PyData NYC 2024

Mastering DataFrame Diffing Techniques
11-08, 10:10–10:50 (US/Eastern), Central Park West

This talk will explore various techniques for efficiently comparing and diffing data frames, an essential task in data analysis and data engineering workflows. We'll cover everything from simple pandas assertions and SQL joins to more advanced tools like duckdb and datacompy. Additionally, we'll dive into time series data frame diffing using asof joins. Finally, we'll discuss how to perform these operations at scale on platforms like Apache Spark, Snowflake and BigQuery. We will also discuss insights from commercial tools like Datafold’s Data-Diff and how these ideas can be implemented in both open-source and enterprise environments.


Data frame comparison is a fundamental operation in many data-centric projects, whether it's validating data quality, tracking changes over time, or reconciling data across systems. However, diffing large and complex data frames can be challenging, especially when dealing with time series data or working at scale.

In this talk, we'll start by exploring the basics of data frame diffing using pandas' built-in assertions and join operations.

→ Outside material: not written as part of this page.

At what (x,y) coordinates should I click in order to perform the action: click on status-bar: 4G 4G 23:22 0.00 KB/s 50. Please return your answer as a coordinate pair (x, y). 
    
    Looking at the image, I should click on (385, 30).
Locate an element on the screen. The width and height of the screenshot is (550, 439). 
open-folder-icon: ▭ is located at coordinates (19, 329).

We'll then move on to more advanced techniques and libraries, such as duckdb and datacompy, which offer efficient and feature-rich diffing capabilities.

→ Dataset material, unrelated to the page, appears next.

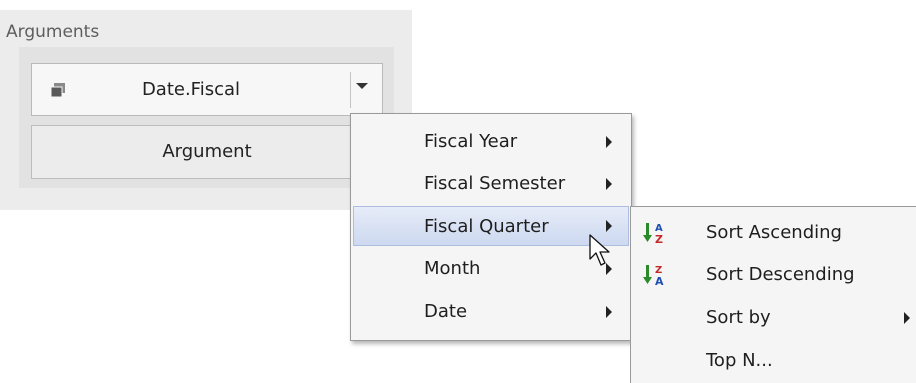  What do you see at coordinates (191, 90) in the screenshot?
I see `field-label: Date.Fiscal` at bounding box center [191, 90].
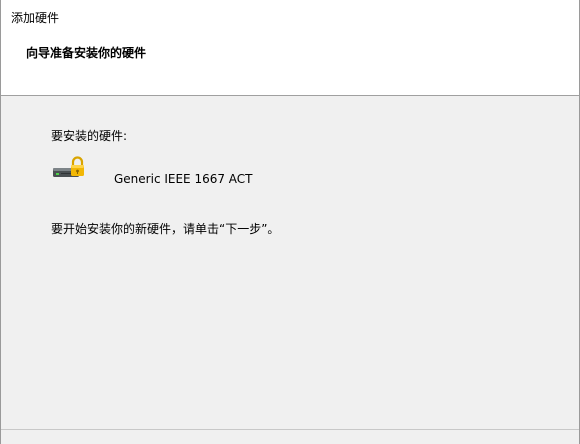  What do you see at coordinates (68, 166) in the screenshot?
I see `storage-lock-icon` at bounding box center [68, 166].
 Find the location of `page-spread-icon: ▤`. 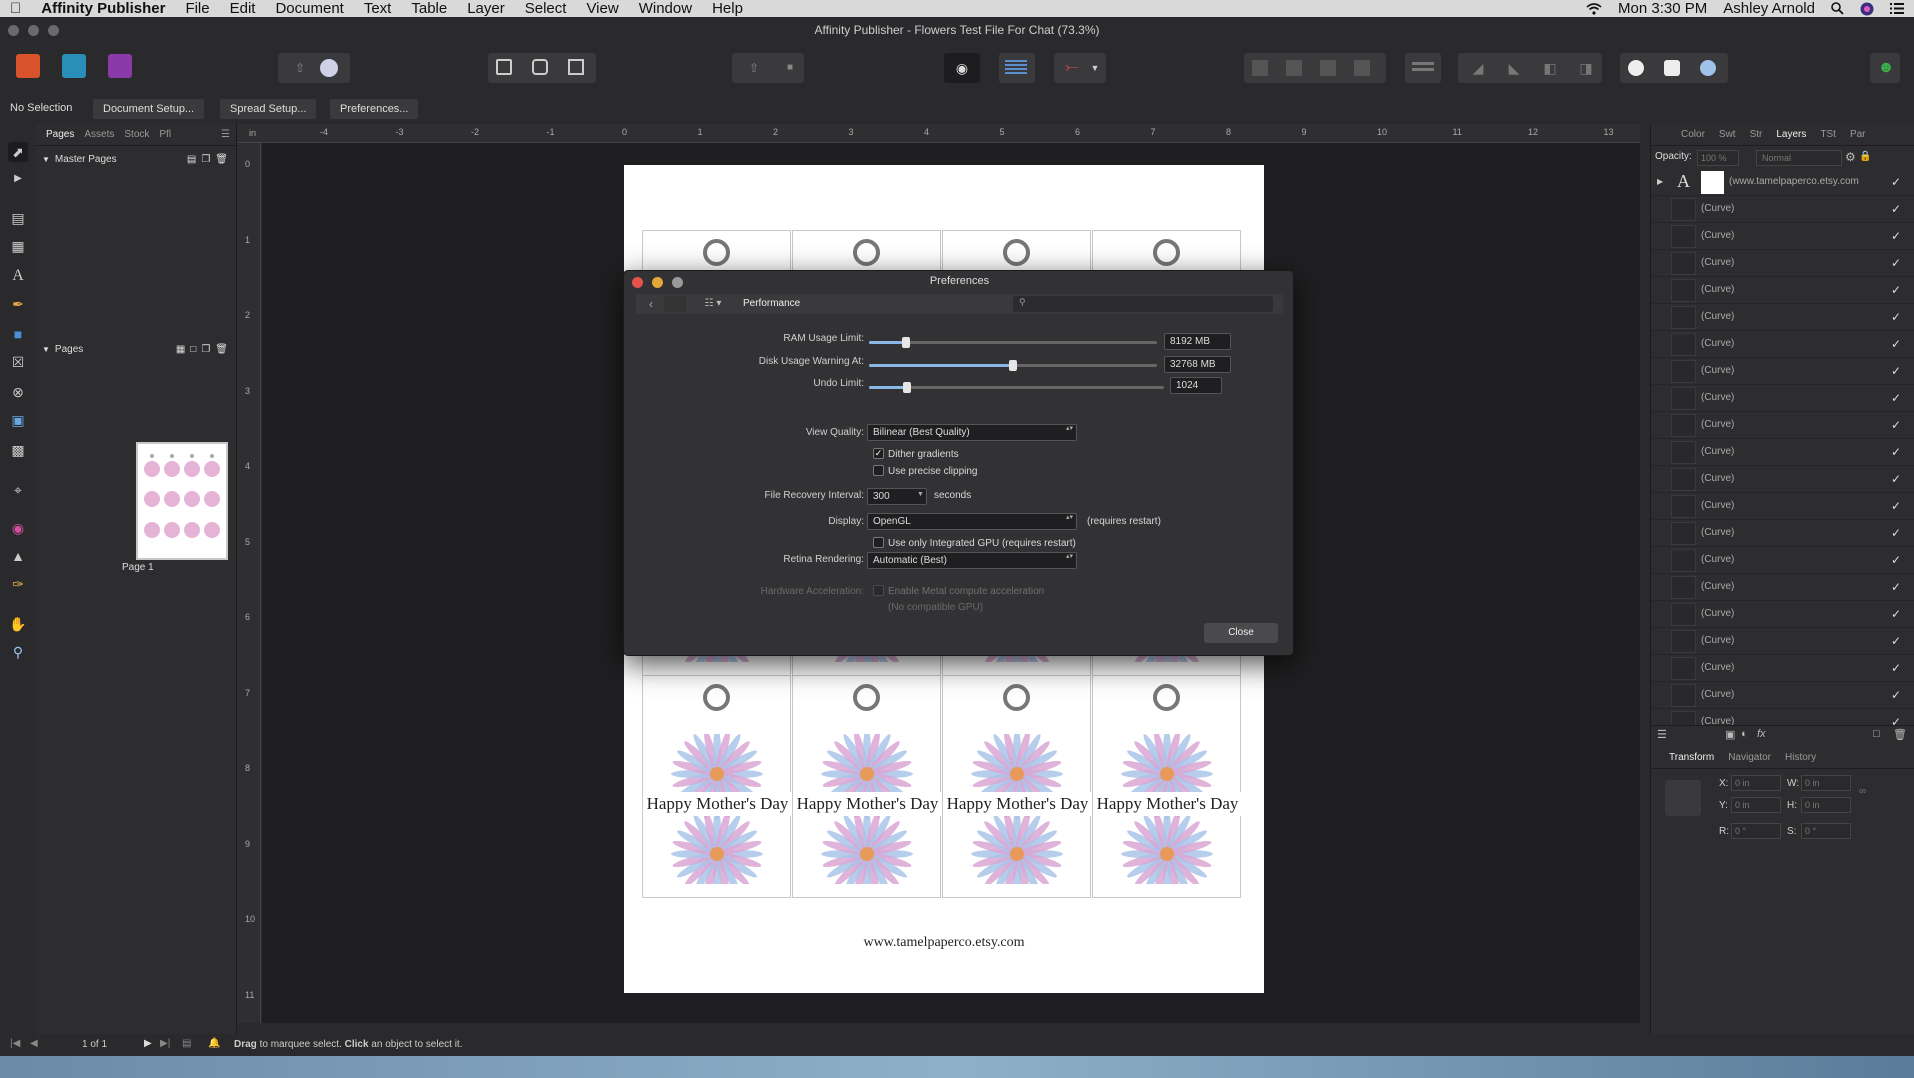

One particular area of focus will be diffing time series data frames, a common scenario in finance, IoT, and other domains. We'll delve into the intricacies of asof joins and how they can be leveraged for accurate and performant time series diffing.

Finally, we'll discuss strategies for scaling data frame diffing operations on cloud data platforms like Snowflake and BigQuery, enabling efficient comparisons on large, distributed datasets.

Throughout the talk, we'll emphasize practical examples and real-world use cases, ensuring that attendees can immediately apply the techniques learned to their own projects.

Prior Knowledge Expected:
Attendees should have a basic understanding of Python and the pandas library. Familiarity with SQL and cloud data platforms (e.g., Snowflake, BigQuery) would be beneficial but not strictly required.

Audience:
This talk is aimed at data engineers, data analysts, and software developers working with structured data and data frames in Python. It will be particularly relevant for those dealing with large datasets, time series data, or data validation and reconciliation tasks.

Takeaways:
After attending this talk, participants will:

Understand the different approaches to data frame diffing, from simple pandas operations to advanced libraries.
Learn techniques for accurate and efficient time series data frame diffing using asof joins.
Gain insights into scaling data frame diffing operations on cloud data platforms.
Be equipped with practical examples and use cases to apply these techniques in their own projects.

Slides: https://1drv.ms/p/s!Anz-_P4mNLkWgukdu8vnWjjvzgeeGA


Prior Knowledge Expected

No previous knowledge expected

I“m currenty a software enigeer at the data engineering team at two sigma.